Task details :: Rewrite the records below with every "badge" replaced by "tag" and nothing else changed. Leave the pictures out of your answer.

Provided records ::
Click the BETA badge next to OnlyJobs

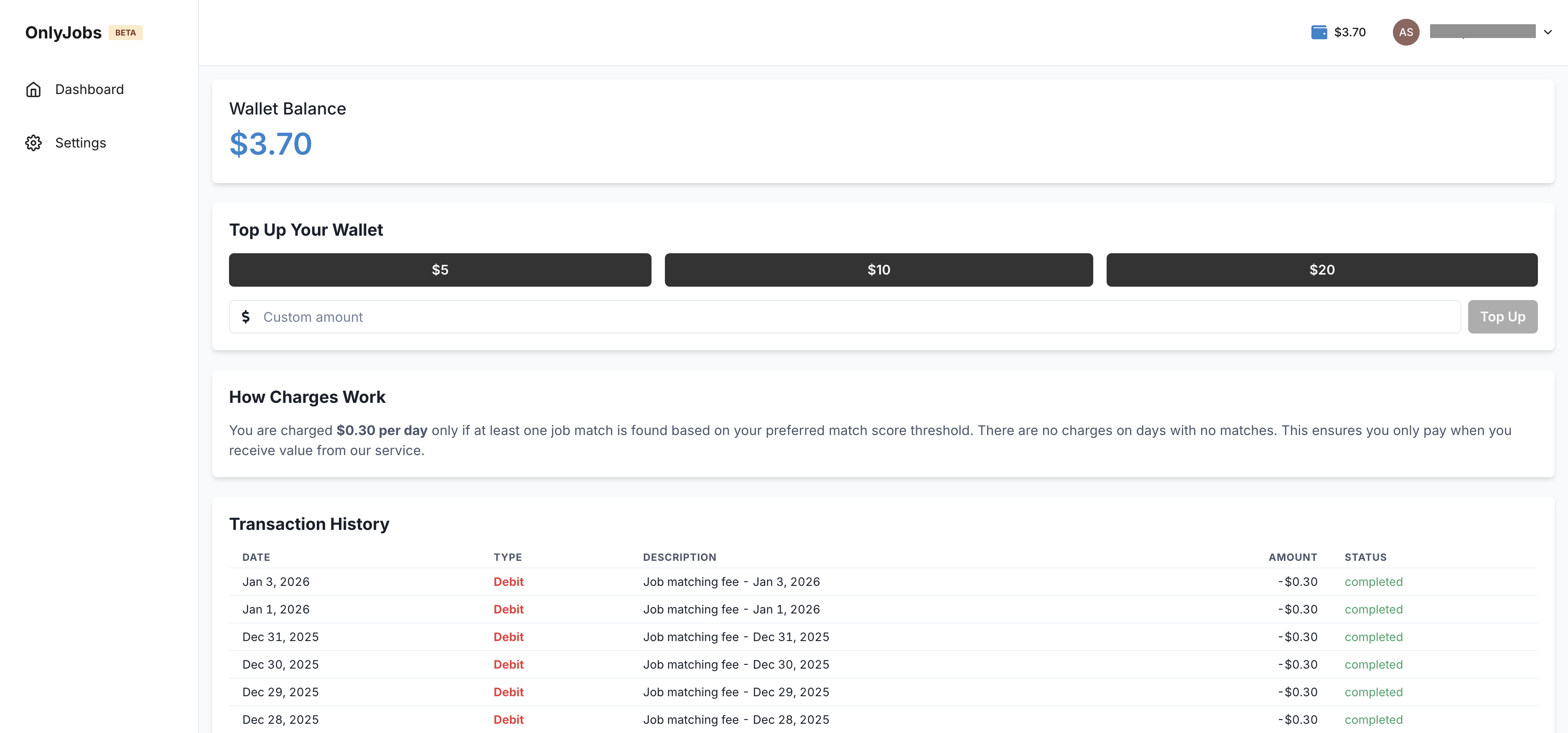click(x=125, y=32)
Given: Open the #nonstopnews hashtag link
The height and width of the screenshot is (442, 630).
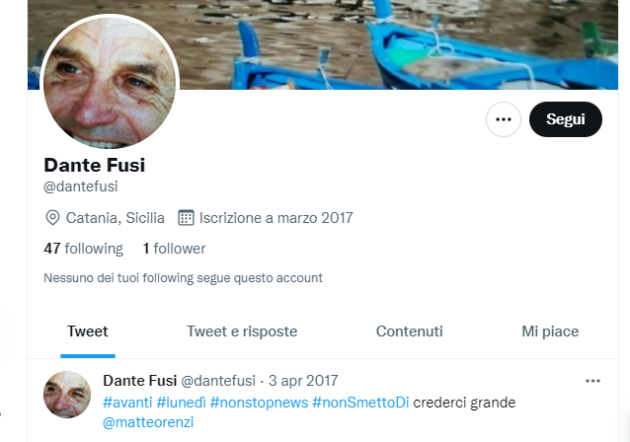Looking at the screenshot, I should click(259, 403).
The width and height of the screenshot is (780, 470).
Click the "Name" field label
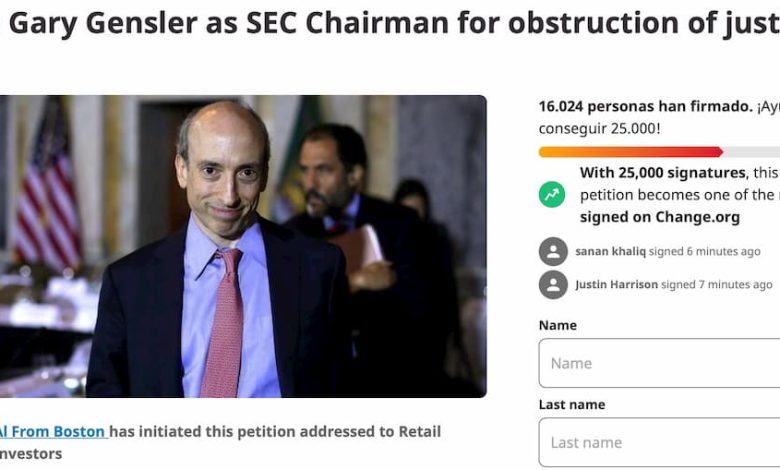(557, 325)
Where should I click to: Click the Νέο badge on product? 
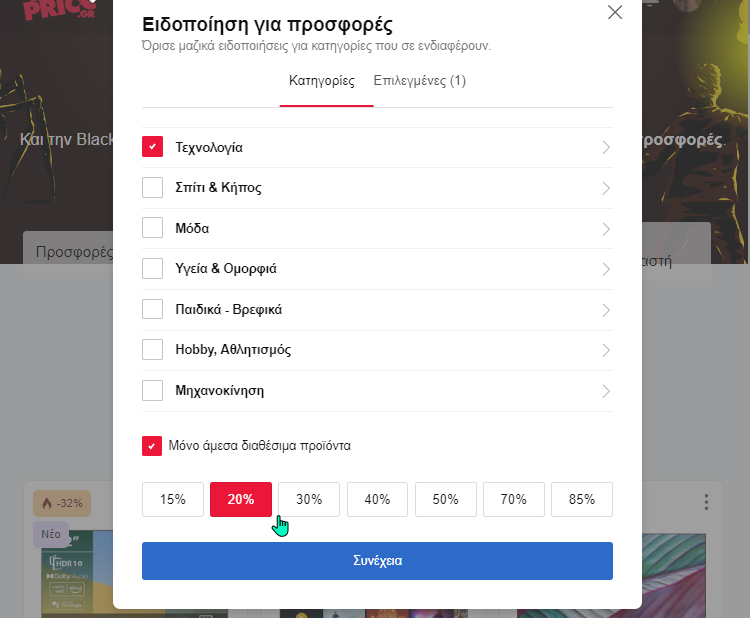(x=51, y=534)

Task answer ::
Click the BETA tag next to OnlyJobs

click(x=125, y=32)
Given: Open the #nonstopnews hashtag link
The height and width of the screenshot is (442, 630).
Looking at the screenshot, I should click(259, 403).
The width and height of the screenshot is (780, 470).
Click the "Name" field label
(557, 325)
Where should I click to: Click the Νέο tag on product? 
(x=51, y=534)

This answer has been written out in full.